## EXERCISE INSTRUCTIONS
Pictures are to be omitted. Output only the lines from the one containing "You are a GUI" through the end of the data, word for word.

Start of Block

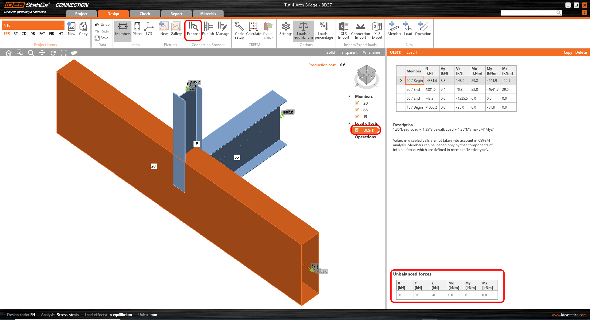Image resolution: width=590 pixels, height=320 pixels.
Task: Click the home view icon
Action: pyautogui.click(x=9, y=53)
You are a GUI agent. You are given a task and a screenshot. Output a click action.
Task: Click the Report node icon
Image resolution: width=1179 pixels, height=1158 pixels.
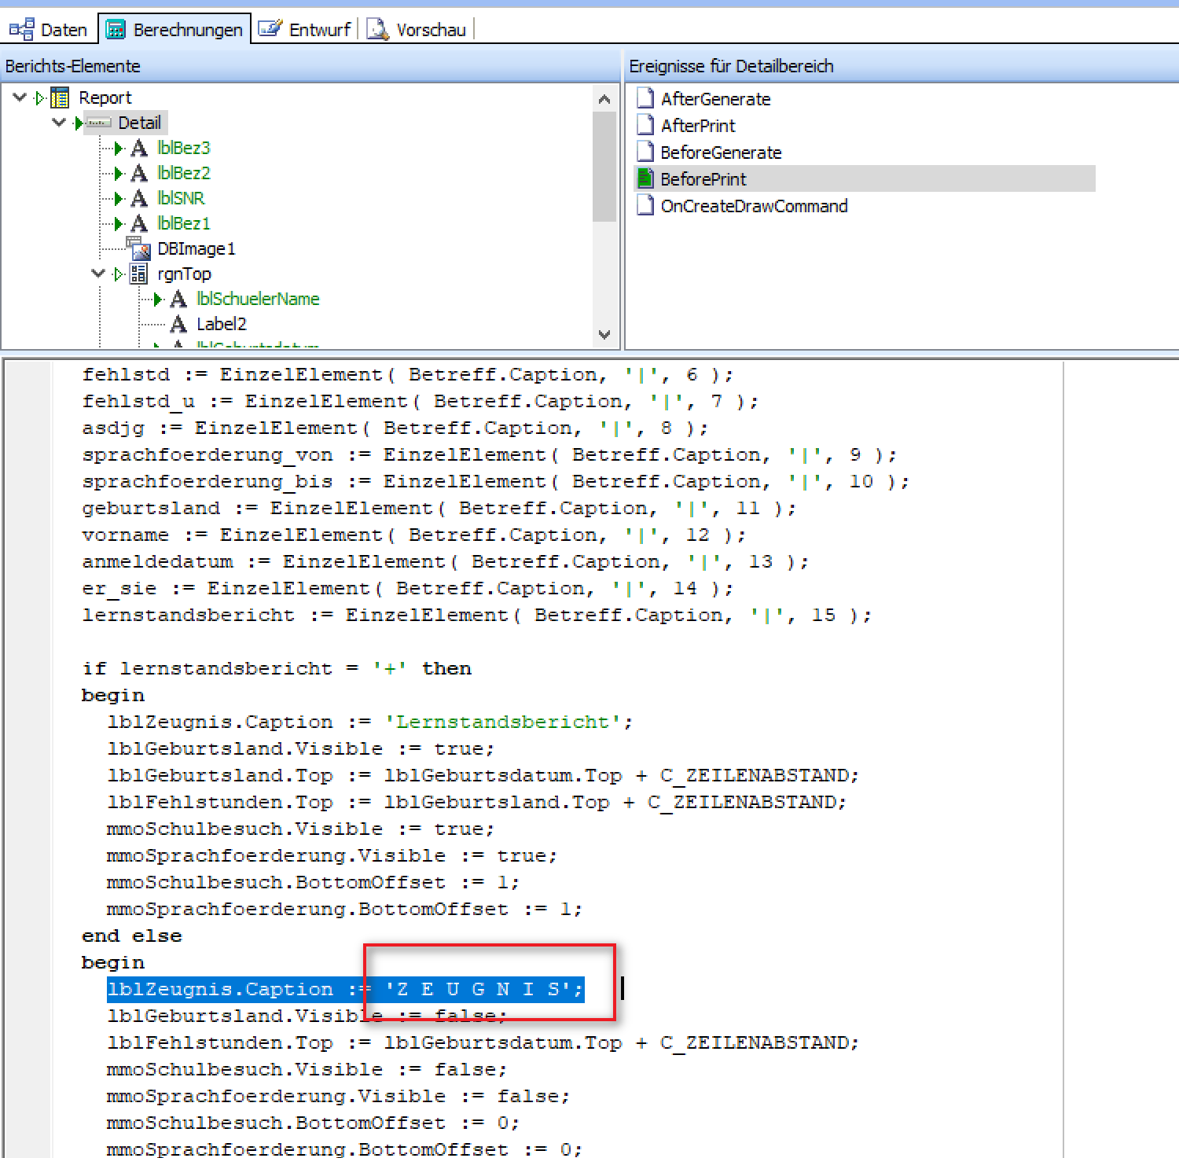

End of Block

## WORKED SOLUTION
You are a GUI agent. You are given a task and a screenshot. Output a click action.
Task: Click the Report node icon
Image resolution: width=1179 pixels, height=1158 pixels.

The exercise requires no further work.